Dionne writes:
While some Christians harbor doubts about Christ's actual physical resurrection, hundreds of millions believe devoutly that Jesus died and rose, thus redeeming a fallen world from sin. Are these people a threat to reason and even freedom?
It's a question that arises from a new vogue for what you might call neo-atheism. The new atheists -- the best known are writers Sam Harris and Richard Dawkins -- insist, as Harris puts it, that "certainty about the next life is simply incompatible with tolerance in this one." That's why they think a belief in salvation through faith in God, no matter the religious tradition, is dangerous to an open society.
The neo-atheists, like their predecessors from a century ago, are given to a sometimes-charming ferociousness in their polemics against those they see as too weak-minded to give up faith in God.

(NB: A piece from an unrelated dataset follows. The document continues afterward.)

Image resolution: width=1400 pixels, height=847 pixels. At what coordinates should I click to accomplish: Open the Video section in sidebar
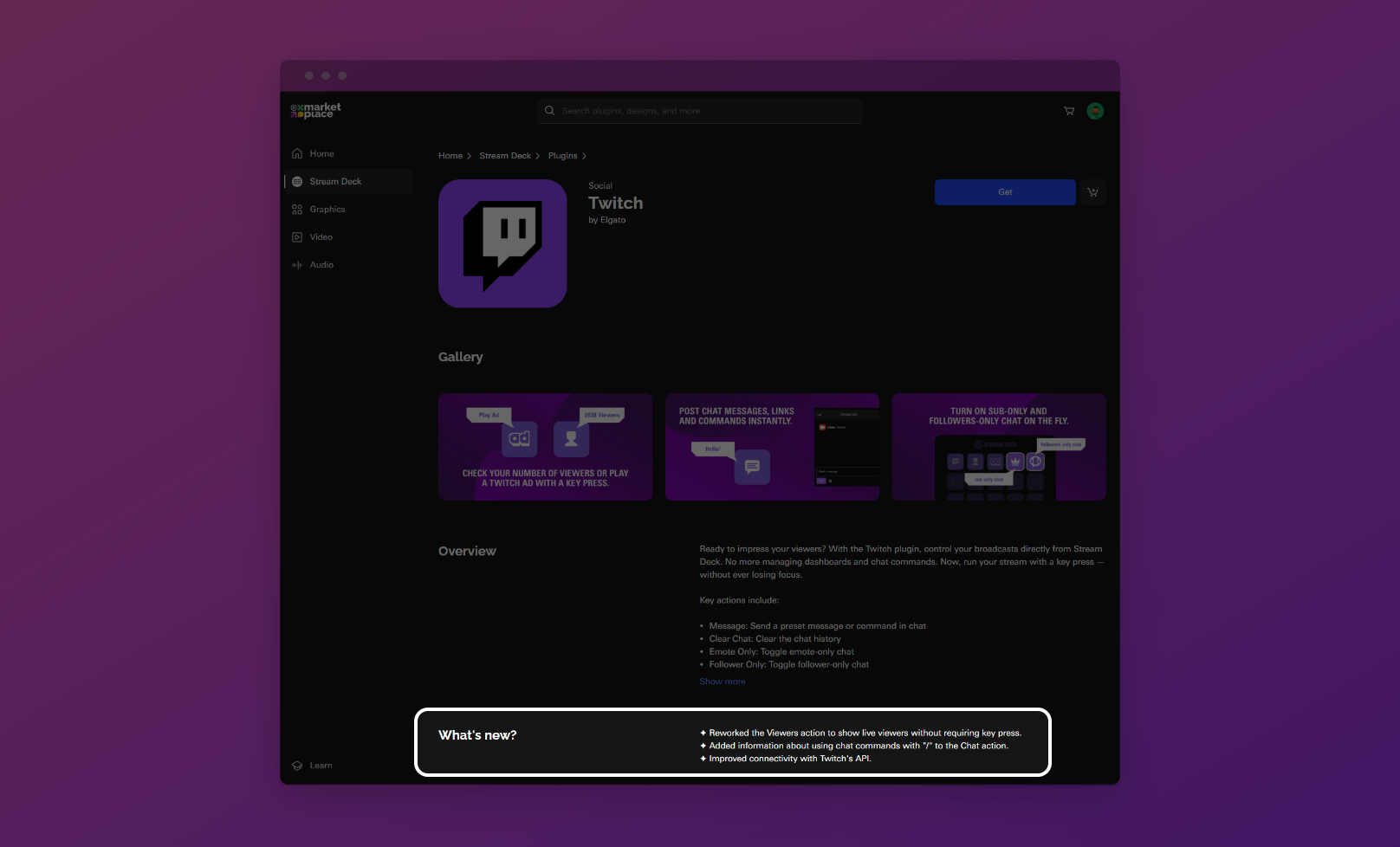(x=321, y=237)
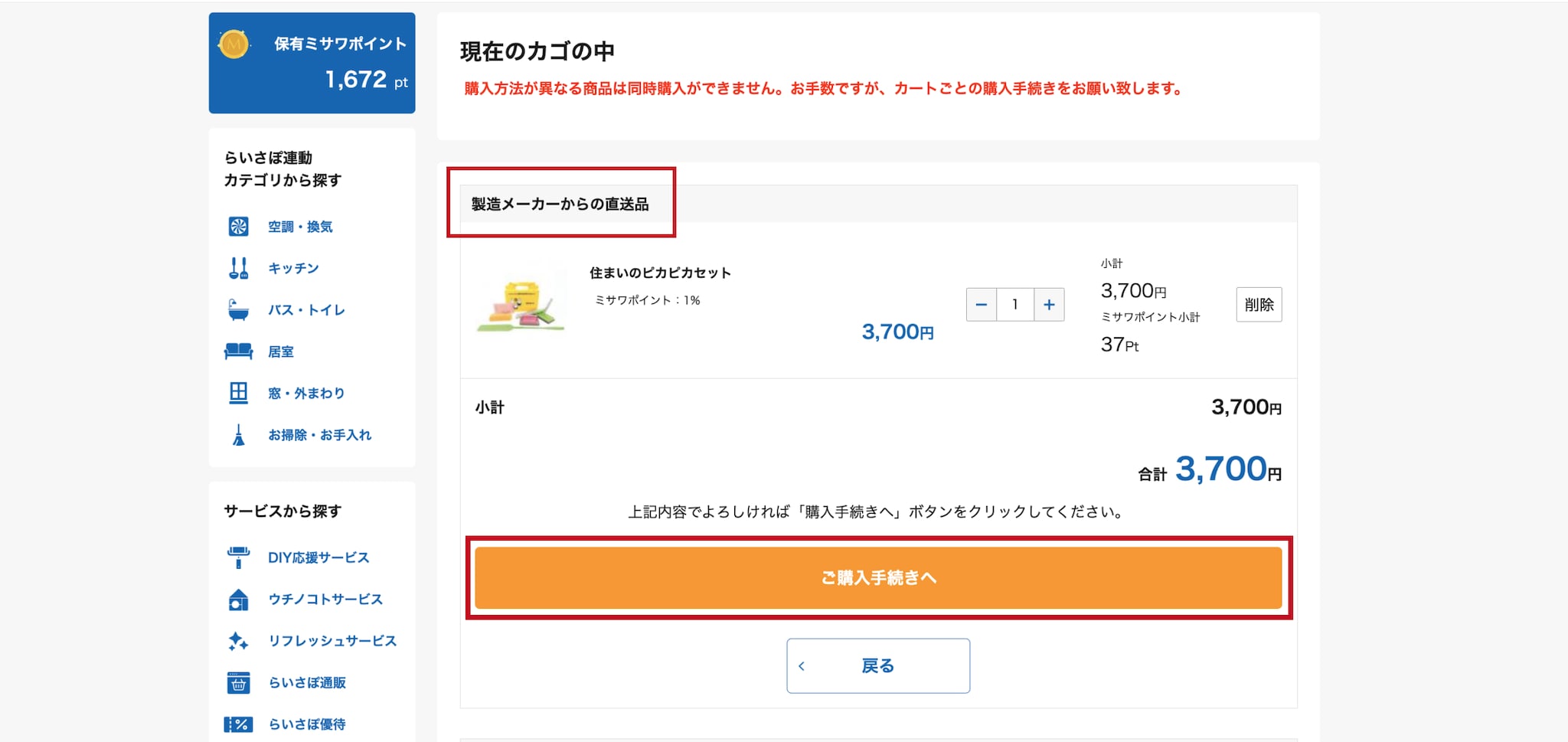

. . . The problem with the neo-atheists is that they seem as dogmatic as the dogmatists they condemn. They are especially frustrated with religious "moderates" who don't fit their stereotypes. [Sam] Harris [writes] "I hope to show that the very ideal of religious tolerance -- born of the notion that every human being should be free to believe whatever he wants about God -- is one of the principal forces driving us toward the abyss. We have been slow to recognize the degree to which religious faith perpetuates man's inhumanity to man."
. . . What's really bothersome is the suggestion that believers rarely question themselves while atheists ask all the hard questions. But as Novak argued -- in one of the best critiques of neo-atheism -- in the March 19 issue of National Review, "Questions have been the heart and soul of Judaism and Christianity for millennia."
But that is true, as the Red Heifer scripture demonstrates, only to a point. Some aspects, indeed, one could argue, the critical doctrines of religion, are placed beyond question and reason.
Atrios comments:
[T]he "dogmatism" Dionne discusses isn't limited to those normally characterized as fundamentalists or the Christian Right, it's there for even the new more lovable public face of Christianity, Rick Warren, who doesn't believe in evolution and believes Jews (and, presumably, most of the rest of the world) are going to Hell. He comes off pretty absurdly in this discussion with Sam Harris, and reminds me why discussing religion bores me to death.
I think that is right but I have never thought the problem with religion is its dogmatism, it is when religions try to impose their dogmatisms on society. This is precisely the concern our Founding Fathers had. The famous 1802 letter from Jefferson is the best example:
Jefferson's interpretation of the first amendment in a letter to the Danbury Baptist Association (January 1, 1802):
"Believing with you that religion is a matter which lies solely between man and his God, that he owes account to none other for his faith or his worship, that the legislative powers of government reach actions only, and not opinions, I contemplate with sovereign reverence that act of the whole American people which declared that their legislature should 'make no law respecting an establishment of religion, or prohibiting the free exercise thereof,' thus building a wall of separation between church and State."
I do not believe in arguing the merits of religion. Those are personal matters. I DO believe in argung vociferously for the separation of church and state.